- [ASSIGNMENT] Only the lines below starting at the one containing "Refund and Cancellation Policy (123, 2569)" and ending at the one containing "Beyerdynamic (18, 2337)" belong in the answer, each copied exactly.
START RECORD EXCERPTS
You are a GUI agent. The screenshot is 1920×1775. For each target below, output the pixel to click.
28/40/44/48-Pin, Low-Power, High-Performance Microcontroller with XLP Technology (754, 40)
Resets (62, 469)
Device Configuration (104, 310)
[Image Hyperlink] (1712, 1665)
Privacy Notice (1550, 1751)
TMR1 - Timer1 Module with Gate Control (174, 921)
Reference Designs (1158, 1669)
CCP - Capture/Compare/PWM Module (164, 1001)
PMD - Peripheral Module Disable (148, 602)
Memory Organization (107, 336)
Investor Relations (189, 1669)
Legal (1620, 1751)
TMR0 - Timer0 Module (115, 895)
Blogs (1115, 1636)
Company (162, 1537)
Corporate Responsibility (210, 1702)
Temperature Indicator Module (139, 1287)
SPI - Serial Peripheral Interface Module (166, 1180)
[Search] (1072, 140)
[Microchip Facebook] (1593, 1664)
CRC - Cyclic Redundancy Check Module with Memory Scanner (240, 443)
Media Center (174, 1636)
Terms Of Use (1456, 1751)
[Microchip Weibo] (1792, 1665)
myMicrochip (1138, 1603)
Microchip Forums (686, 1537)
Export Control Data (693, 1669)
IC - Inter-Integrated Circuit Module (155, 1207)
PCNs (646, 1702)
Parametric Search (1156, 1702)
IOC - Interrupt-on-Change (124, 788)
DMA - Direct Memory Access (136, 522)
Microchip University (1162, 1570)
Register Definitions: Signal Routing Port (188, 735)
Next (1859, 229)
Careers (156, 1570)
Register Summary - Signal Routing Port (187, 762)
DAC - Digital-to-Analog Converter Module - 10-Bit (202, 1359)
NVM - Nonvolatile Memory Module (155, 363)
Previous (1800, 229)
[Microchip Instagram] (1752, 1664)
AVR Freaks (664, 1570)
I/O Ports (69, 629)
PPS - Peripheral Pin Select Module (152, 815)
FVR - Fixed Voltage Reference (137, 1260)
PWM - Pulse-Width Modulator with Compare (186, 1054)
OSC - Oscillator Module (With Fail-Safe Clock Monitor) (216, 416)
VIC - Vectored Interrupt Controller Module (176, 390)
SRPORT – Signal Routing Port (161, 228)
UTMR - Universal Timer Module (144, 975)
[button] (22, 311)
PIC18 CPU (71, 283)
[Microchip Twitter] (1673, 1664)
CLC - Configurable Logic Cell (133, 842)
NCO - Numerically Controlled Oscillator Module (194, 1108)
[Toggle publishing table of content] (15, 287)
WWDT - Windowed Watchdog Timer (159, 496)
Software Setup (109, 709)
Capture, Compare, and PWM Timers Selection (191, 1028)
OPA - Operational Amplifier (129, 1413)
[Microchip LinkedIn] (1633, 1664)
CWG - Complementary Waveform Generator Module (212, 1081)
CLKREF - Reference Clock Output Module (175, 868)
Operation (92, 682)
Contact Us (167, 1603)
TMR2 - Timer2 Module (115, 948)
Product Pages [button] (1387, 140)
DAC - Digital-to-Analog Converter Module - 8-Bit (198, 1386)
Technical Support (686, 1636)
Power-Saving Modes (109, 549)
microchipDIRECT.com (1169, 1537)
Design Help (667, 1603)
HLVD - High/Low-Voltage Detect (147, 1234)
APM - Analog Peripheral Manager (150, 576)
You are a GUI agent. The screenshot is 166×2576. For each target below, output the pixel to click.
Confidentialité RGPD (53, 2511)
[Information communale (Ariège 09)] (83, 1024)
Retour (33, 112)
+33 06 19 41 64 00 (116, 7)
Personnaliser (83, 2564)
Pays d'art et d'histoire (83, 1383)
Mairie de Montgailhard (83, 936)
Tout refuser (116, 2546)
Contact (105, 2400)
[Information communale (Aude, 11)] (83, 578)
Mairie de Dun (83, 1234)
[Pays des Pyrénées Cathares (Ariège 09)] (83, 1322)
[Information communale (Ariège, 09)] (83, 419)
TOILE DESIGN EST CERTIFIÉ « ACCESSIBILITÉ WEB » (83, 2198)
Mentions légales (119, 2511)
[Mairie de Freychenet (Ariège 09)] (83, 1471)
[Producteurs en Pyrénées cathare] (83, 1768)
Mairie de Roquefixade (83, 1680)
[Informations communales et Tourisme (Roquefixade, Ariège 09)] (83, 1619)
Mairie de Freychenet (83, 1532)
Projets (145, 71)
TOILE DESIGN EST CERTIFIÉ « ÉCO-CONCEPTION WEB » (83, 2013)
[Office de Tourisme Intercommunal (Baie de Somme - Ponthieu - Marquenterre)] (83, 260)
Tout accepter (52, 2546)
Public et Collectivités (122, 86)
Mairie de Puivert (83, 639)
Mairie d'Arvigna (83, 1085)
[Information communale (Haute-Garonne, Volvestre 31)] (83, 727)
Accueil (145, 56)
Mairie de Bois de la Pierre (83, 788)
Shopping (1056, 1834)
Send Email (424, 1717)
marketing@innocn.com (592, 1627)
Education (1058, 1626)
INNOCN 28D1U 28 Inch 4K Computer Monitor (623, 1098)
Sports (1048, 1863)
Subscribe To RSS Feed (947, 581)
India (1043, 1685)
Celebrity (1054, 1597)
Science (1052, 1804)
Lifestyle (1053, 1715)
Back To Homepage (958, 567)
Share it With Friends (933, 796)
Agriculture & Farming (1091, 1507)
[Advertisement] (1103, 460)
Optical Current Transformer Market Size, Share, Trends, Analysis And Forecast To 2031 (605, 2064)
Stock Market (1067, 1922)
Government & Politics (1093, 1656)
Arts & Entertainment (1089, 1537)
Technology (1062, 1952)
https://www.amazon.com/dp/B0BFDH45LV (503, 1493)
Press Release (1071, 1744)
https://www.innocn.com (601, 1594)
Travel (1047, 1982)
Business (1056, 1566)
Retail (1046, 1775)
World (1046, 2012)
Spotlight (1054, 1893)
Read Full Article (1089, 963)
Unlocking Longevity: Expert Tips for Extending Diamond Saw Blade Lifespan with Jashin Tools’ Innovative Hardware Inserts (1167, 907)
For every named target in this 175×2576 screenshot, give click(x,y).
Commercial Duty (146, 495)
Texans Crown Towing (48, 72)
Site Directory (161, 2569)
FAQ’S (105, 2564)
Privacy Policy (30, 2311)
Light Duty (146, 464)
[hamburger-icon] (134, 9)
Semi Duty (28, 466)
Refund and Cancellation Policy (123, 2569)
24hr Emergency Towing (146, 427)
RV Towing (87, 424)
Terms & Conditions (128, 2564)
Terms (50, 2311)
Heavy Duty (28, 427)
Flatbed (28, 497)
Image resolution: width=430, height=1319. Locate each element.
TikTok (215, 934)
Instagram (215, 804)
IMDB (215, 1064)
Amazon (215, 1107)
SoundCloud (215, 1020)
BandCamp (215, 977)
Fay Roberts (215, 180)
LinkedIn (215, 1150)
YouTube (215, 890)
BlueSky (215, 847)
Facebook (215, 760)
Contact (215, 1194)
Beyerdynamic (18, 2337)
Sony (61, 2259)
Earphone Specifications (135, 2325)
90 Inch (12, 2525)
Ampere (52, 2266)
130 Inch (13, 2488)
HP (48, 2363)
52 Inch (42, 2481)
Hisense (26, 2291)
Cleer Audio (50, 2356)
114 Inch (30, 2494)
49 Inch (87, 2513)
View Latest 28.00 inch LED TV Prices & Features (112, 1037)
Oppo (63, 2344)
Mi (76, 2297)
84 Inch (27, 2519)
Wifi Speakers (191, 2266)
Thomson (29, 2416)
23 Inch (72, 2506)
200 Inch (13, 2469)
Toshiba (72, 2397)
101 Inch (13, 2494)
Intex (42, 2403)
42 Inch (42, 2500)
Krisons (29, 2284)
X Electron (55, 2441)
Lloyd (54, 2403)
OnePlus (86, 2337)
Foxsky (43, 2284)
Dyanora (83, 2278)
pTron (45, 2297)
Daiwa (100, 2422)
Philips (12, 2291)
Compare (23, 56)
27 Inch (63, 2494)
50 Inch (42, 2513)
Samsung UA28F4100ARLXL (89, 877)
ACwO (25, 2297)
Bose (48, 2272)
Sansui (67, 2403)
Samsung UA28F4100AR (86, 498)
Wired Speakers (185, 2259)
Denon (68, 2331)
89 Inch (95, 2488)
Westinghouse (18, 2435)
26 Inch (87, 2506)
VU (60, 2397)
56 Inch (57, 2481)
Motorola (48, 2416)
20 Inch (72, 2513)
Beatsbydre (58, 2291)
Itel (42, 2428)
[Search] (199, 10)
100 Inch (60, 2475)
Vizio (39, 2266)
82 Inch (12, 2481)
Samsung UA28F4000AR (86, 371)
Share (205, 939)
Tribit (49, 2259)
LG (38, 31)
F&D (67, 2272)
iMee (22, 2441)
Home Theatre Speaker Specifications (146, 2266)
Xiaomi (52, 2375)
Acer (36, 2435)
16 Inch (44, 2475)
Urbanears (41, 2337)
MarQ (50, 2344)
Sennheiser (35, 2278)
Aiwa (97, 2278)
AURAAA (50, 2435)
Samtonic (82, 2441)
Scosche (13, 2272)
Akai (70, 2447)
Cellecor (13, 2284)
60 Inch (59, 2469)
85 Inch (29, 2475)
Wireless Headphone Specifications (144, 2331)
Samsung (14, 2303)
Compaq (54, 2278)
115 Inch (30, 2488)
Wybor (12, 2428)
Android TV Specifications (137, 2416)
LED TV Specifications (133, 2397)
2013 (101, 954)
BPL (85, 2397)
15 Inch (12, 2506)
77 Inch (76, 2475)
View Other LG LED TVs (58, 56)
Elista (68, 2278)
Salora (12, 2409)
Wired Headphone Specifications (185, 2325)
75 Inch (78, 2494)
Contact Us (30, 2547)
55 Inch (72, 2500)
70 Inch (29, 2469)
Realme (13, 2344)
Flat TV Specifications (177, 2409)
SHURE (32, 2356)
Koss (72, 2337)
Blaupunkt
END RECORD EXCERPTS
- [EXPECTED ANSWER]
Refund and Cancellation Policy (123, 2569)
24hr Emergency Towing (146, 427)
RV Towing (87, 424)
Terms & Conditions (128, 2564)
Terms (50, 2311)
Heavy Duty (28, 427)
Flatbed (28, 497)
Image resolution: width=430, height=1319. Locate each element.
TikTok (215, 934)
Instagram (215, 804)
IMDB (215, 1064)
Amazon (215, 1107)
SoundCloud (215, 1020)
BandCamp (215, 977)
Fay Roberts (215, 180)
LinkedIn (215, 1150)
YouTube (215, 890)
BlueSky (215, 847)
Facebook (215, 760)
Contact (215, 1194)
Beyerdynamic (18, 2337)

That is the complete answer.